• Kumpulan Soal:
[a] Jawablah pertanyaan berikut berdasarkan teks tentang kawat kejut di Aceh.
(i) Berapa panjang kawat kejut yang dipasang BKSDA Aceh?
(ii) Siapa nama Kepala BKSDA Aceh?
(iii) Kantor berita apa yang mengutip pernyataan tersebut?
[b] Cetaklah bagian teks tentang kawat kejut di Aceh secara persis, mulai dari "BKSDA Pasang 59" hingga dan termasuk "liar dengan manusia.".
#### Kutipan Teks
BKSDA Pasang 59 Ribu Meter Kawat Kejut di Aceh Cegah Konflik dengan Manusia
BANDA ACEH - Balai Konservasi Sumber Daya Alam (BKSDA) Aceh memasang penghalau (barrier) jenis kawat kejut sepanjang 59.000 meter di sejumlah titik yang memiliki intensitas tinggi konflik antara gajah liar dengan manusia.
“59.000 meter power fancing itu tidak di satu daerah saja tapi seluruh Aceh yang memiliki intensitas tinggi konflik gajah dengan manusia,” kata Kepala BKSDA Aceh Agus Arianto di Banda Aceh dikutip Antara, Jumat, 26 November.
########
#### Baris Data
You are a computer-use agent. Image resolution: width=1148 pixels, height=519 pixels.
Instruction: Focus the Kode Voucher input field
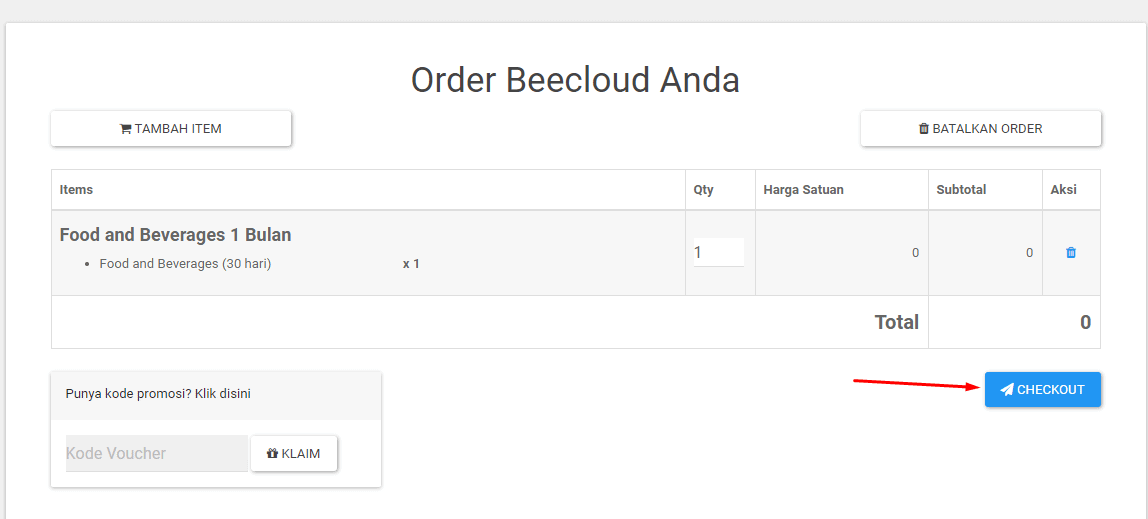pos(157,453)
########
• Jawaban Tiap Soal:
[a]
(i) 59.000 meter
(ii) Agus Arianto
(iii) Antara

[b]
BKSDA Pasang 59 Ribu Meter Kawat Kejut di Aceh Cegah Konflik dengan Manusia
BANDA ACEH - Balai Konservasi Sumber Daya Alam (BKSDA) Aceh memasang penghalau (barrier) jenis kawat kejut sepanjang 59.000 meter di sejumlah titik yang memiliki intensitas tinggi konflik antara gajah liar dengan manusia.